WHAT IS BEING ASKED: Output every line below without omitting or altering anything.

◇ ◇ ◇

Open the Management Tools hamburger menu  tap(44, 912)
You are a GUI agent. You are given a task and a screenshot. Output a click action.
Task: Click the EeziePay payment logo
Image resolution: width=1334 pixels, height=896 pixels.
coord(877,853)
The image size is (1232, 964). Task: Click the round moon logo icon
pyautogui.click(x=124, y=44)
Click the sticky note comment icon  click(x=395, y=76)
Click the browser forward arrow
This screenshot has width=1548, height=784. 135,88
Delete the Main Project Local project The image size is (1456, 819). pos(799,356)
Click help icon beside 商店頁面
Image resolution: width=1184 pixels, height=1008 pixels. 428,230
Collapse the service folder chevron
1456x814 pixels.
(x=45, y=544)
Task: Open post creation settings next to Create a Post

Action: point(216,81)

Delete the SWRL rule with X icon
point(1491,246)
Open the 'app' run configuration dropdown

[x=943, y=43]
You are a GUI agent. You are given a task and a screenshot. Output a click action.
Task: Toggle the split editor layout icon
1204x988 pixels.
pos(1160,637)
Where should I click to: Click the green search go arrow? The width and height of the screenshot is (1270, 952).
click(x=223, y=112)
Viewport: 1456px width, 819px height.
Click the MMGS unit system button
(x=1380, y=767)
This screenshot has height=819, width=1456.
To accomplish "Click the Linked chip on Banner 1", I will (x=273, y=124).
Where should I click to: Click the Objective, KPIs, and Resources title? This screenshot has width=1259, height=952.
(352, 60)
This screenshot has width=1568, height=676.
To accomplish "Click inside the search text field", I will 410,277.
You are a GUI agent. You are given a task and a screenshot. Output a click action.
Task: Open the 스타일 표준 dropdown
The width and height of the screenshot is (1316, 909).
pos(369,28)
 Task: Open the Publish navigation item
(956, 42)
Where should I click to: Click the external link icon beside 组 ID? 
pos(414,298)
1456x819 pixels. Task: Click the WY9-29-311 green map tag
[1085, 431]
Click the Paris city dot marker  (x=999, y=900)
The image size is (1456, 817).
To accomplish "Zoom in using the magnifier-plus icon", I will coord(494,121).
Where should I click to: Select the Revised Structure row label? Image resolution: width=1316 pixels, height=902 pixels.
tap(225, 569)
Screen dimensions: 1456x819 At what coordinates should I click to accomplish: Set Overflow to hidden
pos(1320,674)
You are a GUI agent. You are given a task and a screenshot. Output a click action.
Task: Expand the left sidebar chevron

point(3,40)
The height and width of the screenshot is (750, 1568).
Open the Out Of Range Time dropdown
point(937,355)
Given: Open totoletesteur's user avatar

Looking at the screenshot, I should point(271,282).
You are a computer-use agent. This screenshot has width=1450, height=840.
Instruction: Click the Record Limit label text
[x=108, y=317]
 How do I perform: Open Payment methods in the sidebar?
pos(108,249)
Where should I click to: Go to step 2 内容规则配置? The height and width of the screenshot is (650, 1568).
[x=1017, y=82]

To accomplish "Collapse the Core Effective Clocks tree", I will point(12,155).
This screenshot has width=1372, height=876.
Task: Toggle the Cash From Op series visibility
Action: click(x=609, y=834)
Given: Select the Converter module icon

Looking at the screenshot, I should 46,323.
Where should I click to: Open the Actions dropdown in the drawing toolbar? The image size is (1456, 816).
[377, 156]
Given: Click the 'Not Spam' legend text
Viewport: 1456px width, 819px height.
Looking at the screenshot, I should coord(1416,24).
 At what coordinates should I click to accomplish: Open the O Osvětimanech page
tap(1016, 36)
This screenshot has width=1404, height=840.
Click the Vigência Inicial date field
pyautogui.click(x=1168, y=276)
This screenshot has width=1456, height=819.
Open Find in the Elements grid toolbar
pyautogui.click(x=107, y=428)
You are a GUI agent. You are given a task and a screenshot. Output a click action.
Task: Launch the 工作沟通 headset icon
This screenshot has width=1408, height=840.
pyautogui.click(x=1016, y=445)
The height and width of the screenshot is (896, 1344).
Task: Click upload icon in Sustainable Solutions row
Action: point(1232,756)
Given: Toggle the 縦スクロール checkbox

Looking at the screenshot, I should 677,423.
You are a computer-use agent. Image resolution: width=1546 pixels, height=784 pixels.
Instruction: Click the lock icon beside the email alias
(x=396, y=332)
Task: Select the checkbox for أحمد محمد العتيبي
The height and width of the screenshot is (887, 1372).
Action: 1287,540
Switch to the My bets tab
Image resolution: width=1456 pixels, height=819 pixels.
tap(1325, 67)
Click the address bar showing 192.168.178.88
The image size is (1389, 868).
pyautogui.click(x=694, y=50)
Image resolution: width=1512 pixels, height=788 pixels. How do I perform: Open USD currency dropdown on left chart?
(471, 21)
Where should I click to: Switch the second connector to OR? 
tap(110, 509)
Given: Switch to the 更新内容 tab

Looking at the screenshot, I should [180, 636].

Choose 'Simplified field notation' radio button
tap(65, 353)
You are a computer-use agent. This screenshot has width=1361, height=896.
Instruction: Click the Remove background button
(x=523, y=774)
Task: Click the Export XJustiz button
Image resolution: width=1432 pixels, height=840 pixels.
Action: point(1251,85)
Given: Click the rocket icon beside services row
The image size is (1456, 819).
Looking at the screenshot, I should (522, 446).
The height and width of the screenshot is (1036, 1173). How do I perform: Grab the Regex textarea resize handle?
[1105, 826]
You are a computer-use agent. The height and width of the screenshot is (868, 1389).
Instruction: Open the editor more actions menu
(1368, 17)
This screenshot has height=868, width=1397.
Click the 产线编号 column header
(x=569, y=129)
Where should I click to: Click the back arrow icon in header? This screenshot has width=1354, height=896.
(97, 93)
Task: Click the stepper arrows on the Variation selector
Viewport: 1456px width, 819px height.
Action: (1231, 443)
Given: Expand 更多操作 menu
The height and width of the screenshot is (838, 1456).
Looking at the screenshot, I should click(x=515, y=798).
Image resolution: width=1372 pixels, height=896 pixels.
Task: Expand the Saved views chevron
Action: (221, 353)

◇ ◇ ◇

EXERCISE RESULT:
Open the Management Tools hamburger menu  tap(44, 912)
You are a GUI agent. You are given a task and a screenshot. Output a click action.
Task: Click the EeziePay payment logo
Image resolution: width=1334 pixels, height=896 pixels.
coord(877,853)
The image size is (1232, 964). Task: Click the round moon logo icon
pyautogui.click(x=124, y=44)
Click the sticky note comment icon  click(x=395, y=76)
Click the browser forward arrow
This screenshot has width=1548, height=784. 135,88
Delete the Main Project Local project The image size is (1456, 819). pos(799,356)
Click help icon beside 商店頁面
Image resolution: width=1184 pixels, height=1008 pixels. 428,230
Collapse the service folder chevron
1456x814 pixels.
(x=45, y=544)
Task: Open post creation settings next to Create a Post

Action: point(216,81)

Delete the SWRL rule with X icon
point(1491,246)
Open the 'app' run configuration dropdown

[x=943, y=43]
You are a GUI agent. You are given a task and a screenshot. Output a click action.
Task: Toggle the split editor layout icon
1204x988 pixels.
pos(1160,637)
Where should I click to: Click the green search go arrow? The width and height of the screenshot is (1270, 952).
click(x=223, y=112)
Viewport: 1456px width, 819px height.
Click the MMGS unit system button
(x=1380, y=767)
This screenshot has height=819, width=1456.
To accomplish "Click the Linked chip on Banner 1", I will (x=273, y=124).
Where should I click to: Click the Objective, KPIs, and Resources title? This screenshot has width=1259, height=952.
(352, 60)
This screenshot has width=1568, height=676.
To accomplish "Click inside the search text field", I will 410,277.
You are a GUI agent. You are given a task and a screenshot. Output a click action.
Task: Open the 스타일 표준 dropdown
The width and height of the screenshot is (1316, 909).
pos(369,28)
 Task: Open the Publish navigation item
(956, 42)
Where should I click to: Click the external link icon beside 组 ID? 
pos(414,298)
1456x819 pixels. Task: Click the WY9-29-311 green map tag
[1085, 431]
Click the Paris city dot marker  (x=999, y=900)
The image size is (1456, 817).
To accomplish "Zoom in using the magnifier-plus icon", I will coord(494,121).
Where should I click to: Select the Revised Structure row label? Image resolution: width=1316 pixels, height=902 pixels.
tap(225, 569)
Screen dimensions: 1456x819 At what coordinates should I click to accomplish: Set Overflow to hidden
pos(1320,674)
You are a GUI agent. You are given a task and a screenshot. Output a click action.
Task: Expand the left sidebar chevron

point(3,40)
The height and width of the screenshot is (750, 1568).
Open the Out Of Range Time dropdown
point(937,355)
Given: Open totoletesteur's user avatar

Looking at the screenshot, I should point(271,282).
You are a computer-use agent. This screenshot has width=1450, height=840.
Instruction: Click the Record Limit label text
[x=108, y=317]
 How do I perform: Open Payment methods in the sidebar?
pos(108,249)
Where should I click to: Go to step 2 内容规则配置? The height and width of the screenshot is (650, 1568).
[x=1017, y=82]

To accomplish "Collapse the Core Effective Clocks tree", I will point(12,155).
This screenshot has width=1372, height=876.
Task: Toggle the Cash From Op series visibility
Action: click(x=609, y=834)
Given: Select the Converter module icon

Looking at the screenshot, I should 46,323.
Where should I click to: Open the Actions dropdown in the drawing toolbar? The image size is (1456, 816).
[377, 156]
Given: Click the 'Not Spam' legend text
Viewport: 1456px width, 819px height.
Looking at the screenshot, I should coord(1416,24).
 At what coordinates should I click to accomplish: Open the O Osvětimanech page
tap(1016, 36)
This screenshot has width=1404, height=840.
Click the Vigência Inicial date field
pyautogui.click(x=1168, y=276)
This screenshot has width=1456, height=819.
Open Find in the Elements grid toolbar
pyautogui.click(x=107, y=428)
You are a GUI agent. You are given a task and a screenshot. Output a click action.
Task: Launch the 工作沟通 headset icon
This screenshot has width=1408, height=840.
pyautogui.click(x=1016, y=445)
The height and width of the screenshot is (896, 1344).
Task: Click upload icon in Sustainable Solutions row
Action: point(1232,756)
Given: Toggle the 縦スクロール checkbox

Looking at the screenshot, I should 677,423.
You are a computer-use agent. Image resolution: width=1546 pixels, height=784 pixels.
Instruction: Click the lock icon beside the email alias
(x=396, y=332)
Task: Select the checkbox for أحمد محمد العتيبي
The height and width of the screenshot is (887, 1372).
Action: 1287,540
Switch to the My bets tab
Image resolution: width=1456 pixels, height=819 pixels.
tap(1325, 67)
Click the address bar showing 192.168.178.88
The image size is (1389, 868).
pyautogui.click(x=694, y=50)
Image resolution: width=1512 pixels, height=788 pixels. How do I perform: Open USD currency dropdown on left chart?
(471, 21)
Where should I click to: Switch the second connector to OR? 
tap(110, 509)
Given: Switch to the 更新内容 tab

Looking at the screenshot, I should [180, 636].

Choose 'Simplified field notation' radio button
tap(65, 353)
You are a computer-use agent. This screenshot has width=1361, height=896.
Instruction: Click the Remove background button
(x=523, y=774)
Task: Click the Export XJustiz button
Image resolution: width=1432 pixels, height=840 pixels.
Action: point(1251,85)
Given: Click the rocket icon beside services row
The image size is (1456, 819).
Looking at the screenshot, I should (522, 446).
The height and width of the screenshot is (1036, 1173). How do I perform: Grab the Regex textarea resize handle?
[1105, 826]
You are a computer-use agent. The height and width of the screenshot is (868, 1389).
Instruction: Open the editor more actions menu
(1368, 17)
This screenshot has height=868, width=1397.
Click the 产线编号 column header
(x=569, y=129)
Where should I click to: Click the back arrow icon in header? This screenshot has width=1354, height=896.
(97, 93)
Task: Click the stepper arrows on the Variation selector
Viewport: 1456px width, 819px height.
Action: (1231, 443)
Given: Expand 更多操作 menu
The height and width of the screenshot is (838, 1456).
Looking at the screenshot, I should click(x=515, y=798).
Image resolution: width=1372 pixels, height=896 pixels.
Task: Expand the Saved views chevron
Action: (221, 353)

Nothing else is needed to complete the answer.